Sunday, October 28, 2007

Silver breaks out

Silver broke sharply out of its five-week trading range Friday, closing at $14.28, up 2.7%. RSI has broken its downtrend, and MACD is in the process of breaking its own.

The metal appears to have enough momentum to resume its uptrend with a vengeance and may test last February's high of $14.89 within weeks, possibly before the end of the year.

Silver's leap managed to eclipse gold's jump to $787.50 Friday — a mere 2.14%. Gold's RSI and MACD have also broken their uptrend lines, clearing the way for gold to continue its climb.

Will silver now begin to pull ahead relatively to gold? And will that be a good omen for the longevity of the gold bull?

During the rally since mid-August, silver has on the whole kept pace with gold, though it has underperformed the yellow metal recently. This may change, as RSI for the $SILVER:$GOLD ratio has risen above 50, and MACD appears to be ready to make a bullish crossover.

The implications are mixed. Although if silver begins to outperform gold it will be a cause of cheer for those who believe that is the normal state of affairs during a precious-metal bull, Adam Hamilton's research shows that is a myth.
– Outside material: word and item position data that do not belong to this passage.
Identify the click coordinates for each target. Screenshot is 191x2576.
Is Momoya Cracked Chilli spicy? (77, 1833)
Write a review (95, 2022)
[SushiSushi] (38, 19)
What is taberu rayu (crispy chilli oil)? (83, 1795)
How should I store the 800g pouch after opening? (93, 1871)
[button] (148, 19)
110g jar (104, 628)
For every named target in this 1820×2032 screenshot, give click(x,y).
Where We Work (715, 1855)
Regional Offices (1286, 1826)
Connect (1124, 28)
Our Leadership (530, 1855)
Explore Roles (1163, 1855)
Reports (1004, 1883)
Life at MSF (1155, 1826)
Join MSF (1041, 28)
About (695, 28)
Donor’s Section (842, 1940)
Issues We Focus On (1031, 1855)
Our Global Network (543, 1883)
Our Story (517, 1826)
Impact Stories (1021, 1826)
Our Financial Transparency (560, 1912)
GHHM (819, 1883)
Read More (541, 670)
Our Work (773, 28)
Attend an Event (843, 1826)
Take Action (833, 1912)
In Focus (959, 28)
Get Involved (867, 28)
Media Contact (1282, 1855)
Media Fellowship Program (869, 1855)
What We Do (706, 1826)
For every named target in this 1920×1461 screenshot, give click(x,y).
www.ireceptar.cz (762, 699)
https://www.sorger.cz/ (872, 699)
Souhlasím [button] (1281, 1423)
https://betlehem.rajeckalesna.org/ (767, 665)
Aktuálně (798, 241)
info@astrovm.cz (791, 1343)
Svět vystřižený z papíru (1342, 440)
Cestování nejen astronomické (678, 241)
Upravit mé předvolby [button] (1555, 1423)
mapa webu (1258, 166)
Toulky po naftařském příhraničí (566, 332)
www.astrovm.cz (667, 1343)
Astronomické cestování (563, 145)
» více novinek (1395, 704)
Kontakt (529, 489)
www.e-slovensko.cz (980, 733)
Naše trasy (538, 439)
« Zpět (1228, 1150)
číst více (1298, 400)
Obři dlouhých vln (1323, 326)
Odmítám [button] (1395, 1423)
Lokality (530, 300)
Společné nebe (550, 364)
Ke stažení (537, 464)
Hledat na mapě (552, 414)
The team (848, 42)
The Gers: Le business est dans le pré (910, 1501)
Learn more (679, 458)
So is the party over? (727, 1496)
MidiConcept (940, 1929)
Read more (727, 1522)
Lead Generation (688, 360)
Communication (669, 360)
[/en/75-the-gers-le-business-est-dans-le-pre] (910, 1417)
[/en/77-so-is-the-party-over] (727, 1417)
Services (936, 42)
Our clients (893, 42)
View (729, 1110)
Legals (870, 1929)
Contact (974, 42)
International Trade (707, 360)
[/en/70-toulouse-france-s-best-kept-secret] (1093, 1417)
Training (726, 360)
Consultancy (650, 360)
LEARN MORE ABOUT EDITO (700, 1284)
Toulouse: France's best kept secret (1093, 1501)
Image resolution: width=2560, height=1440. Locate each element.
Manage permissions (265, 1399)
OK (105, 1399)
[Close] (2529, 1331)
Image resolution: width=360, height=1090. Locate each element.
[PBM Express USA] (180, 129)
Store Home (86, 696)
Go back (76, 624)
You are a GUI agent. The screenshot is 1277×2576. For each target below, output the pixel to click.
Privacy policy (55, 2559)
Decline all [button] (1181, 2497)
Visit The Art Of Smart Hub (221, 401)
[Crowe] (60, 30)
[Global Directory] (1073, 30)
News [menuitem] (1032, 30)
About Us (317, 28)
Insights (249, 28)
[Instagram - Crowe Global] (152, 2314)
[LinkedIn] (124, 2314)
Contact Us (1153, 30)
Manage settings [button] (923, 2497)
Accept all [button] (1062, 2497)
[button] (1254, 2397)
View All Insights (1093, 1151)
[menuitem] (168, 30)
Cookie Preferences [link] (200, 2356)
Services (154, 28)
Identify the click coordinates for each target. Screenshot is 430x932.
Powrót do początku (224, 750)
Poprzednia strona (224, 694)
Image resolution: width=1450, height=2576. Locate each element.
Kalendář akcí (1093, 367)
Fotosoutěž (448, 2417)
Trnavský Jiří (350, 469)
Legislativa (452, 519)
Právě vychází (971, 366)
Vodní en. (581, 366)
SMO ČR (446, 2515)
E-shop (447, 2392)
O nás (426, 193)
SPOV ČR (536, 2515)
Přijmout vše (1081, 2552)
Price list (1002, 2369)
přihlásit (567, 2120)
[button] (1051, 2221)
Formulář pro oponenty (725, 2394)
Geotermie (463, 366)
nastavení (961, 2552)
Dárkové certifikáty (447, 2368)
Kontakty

He points out that silver tends to lag gold in the early stages of a bull move and only outperforms it in the final, most speculative stages of the ascent.

This observation can be seen to be borne out by an examination of the rallies that ended in spring 2004 and spring 2006. Silver at first lagged, then overtook gold only in the latter part of each rally to make a significantly higher peak, in percentage terms, at the very end.

In any case, silver has a bright future over the next several years, according to analysts at RBC Capital Markets cited here. They argue that three fundamental factors will support the price:
First, the continued baseline outlook for a weaker US dollar, which would underpin higher precious metals prices in general. Second, fundamentals for silver are seen as remaining positive, with demand increases for industrial and investment segments forecast to more than offset continuing decline in photographic demand. Third, concerns over increased primary silver supply is seen as remaining a few years out, as remain analysts' expectations for increased by-product silver supply resulting from high price levels seen in gold, copper, lead and zinc.